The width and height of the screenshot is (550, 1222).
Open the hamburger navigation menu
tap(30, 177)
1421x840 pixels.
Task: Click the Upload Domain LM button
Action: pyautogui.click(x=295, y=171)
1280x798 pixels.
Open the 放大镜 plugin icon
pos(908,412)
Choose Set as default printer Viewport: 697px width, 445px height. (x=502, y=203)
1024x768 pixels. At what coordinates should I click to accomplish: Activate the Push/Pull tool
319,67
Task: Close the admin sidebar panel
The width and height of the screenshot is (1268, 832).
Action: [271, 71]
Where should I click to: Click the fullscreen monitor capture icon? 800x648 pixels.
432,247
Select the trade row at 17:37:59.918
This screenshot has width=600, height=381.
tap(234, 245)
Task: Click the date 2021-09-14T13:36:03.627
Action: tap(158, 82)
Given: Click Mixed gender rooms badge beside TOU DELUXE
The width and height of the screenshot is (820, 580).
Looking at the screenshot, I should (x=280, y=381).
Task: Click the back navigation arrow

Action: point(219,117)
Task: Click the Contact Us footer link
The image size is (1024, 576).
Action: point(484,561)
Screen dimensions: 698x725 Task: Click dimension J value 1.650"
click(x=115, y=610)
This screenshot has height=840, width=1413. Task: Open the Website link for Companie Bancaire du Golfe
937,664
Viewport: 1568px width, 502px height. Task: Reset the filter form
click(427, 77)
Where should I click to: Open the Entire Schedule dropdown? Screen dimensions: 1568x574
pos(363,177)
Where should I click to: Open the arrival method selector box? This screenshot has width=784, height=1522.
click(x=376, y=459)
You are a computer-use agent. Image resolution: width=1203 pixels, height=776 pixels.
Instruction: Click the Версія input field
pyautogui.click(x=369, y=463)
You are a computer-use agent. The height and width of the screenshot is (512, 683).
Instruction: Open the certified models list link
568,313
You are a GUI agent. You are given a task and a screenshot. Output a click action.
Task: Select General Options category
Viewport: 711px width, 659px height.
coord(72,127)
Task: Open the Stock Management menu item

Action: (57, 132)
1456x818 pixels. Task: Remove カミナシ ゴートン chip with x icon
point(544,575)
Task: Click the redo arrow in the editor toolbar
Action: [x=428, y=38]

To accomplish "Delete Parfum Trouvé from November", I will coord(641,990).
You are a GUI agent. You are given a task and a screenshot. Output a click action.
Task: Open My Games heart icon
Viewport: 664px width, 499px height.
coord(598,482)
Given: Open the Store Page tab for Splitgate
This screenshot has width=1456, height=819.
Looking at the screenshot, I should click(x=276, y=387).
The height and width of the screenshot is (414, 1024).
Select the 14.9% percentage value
#####
**Required work**
Reproduce every line above verbatim, without any alteration.

**Complete response**
The width and height of the screenshot is (550, 1222).
Open the hamburger navigation menu
tap(30, 177)
1421x840 pixels.
Task: Click the Upload Domain LM button
Action: pyautogui.click(x=295, y=171)
1280x798 pixels.
Open the 放大镜 plugin icon
pos(908,412)
Choose Set as default printer Viewport: 697px width, 445px height. (x=502, y=203)
1024x768 pixels. At what coordinates should I click to accomplish: Activate the Push/Pull tool
319,67
Task: Close the admin sidebar panel
The width and height of the screenshot is (1268, 832).
Action: [271, 71]
Where should I click to: Click the fullscreen monitor capture icon? 800x648 pixels.
432,247
Select the trade row at 17:37:59.918
This screenshot has width=600, height=381.
tap(234, 245)
Task: Click the date 2021-09-14T13:36:03.627
Action: tap(158, 82)
Given: Click Mixed gender rooms badge beside TOU DELUXE
The width and height of the screenshot is (820, 580).
Looking at the screenshot, I should (x=280, y=381).
Task: Click the back navigation arrow

Action: point(219,117)
Task: Click the Contact Us footer link
The image size is (1024, 576).
Action: point(484,561)
Screen dimensions: 698x725 Task: Click dimension J value 1.650"
click(x=115, y=610)
This screenshot has height=840, width=1413. Task: Open the Website link for Companie Bancaire du Golfe
937,664
Viewport: 1568px width, 502px height. Task: Reset the filter form
click(427, 77)
Where should I click to: Open the Entire Schedule dropdown? Screen dimensions: 1568x574
pos(363,177)
Where should I click to: Open the arrival method selector box? This screenshot has width=784, height=1522.
click(x=376, y=459)
You are a computer-use agent. Image resolution: width=1203 pixels, height=776 pixels.
Instruction: Click the Версія input field
pyautogui.click(x=369, y=463)
You are a computer-use agent. The height and width of the screenshot is (512, 683).
Instruction: Open the certified models list link
568,313
You are a GUI agent. You are given a task and a screenshot. Output a click action.
Task: Select General Options category
Viewport: 711px width, 659px height.
coord(72,127)
Task: Open the Stock Management menu item

Action: (57, 132)
1456x818 pixels. Task: Remove カミナシ ゴートン chip with x icon
point(544,575)
Task: Click the redo arrow in the editor toolbar
Action: [x=428, y=38]

To accomplish "Delete Parfum Trouvé from November", I will coord(641,990).
You are a GUI agent. You are given a task and a screenshot. Output a click action.
Task: Open My Games heart icon
Viewport: 664px width, 499px height.
coord(598,482)
Given: Open the Store Page tab for Splitgate
This screenshot has width=1456, height=819.
Looking at the screenshot, I should click(x=276, y=387).
The height and width of the screenshot is (414, 1024).
Select the 14.9% percentage value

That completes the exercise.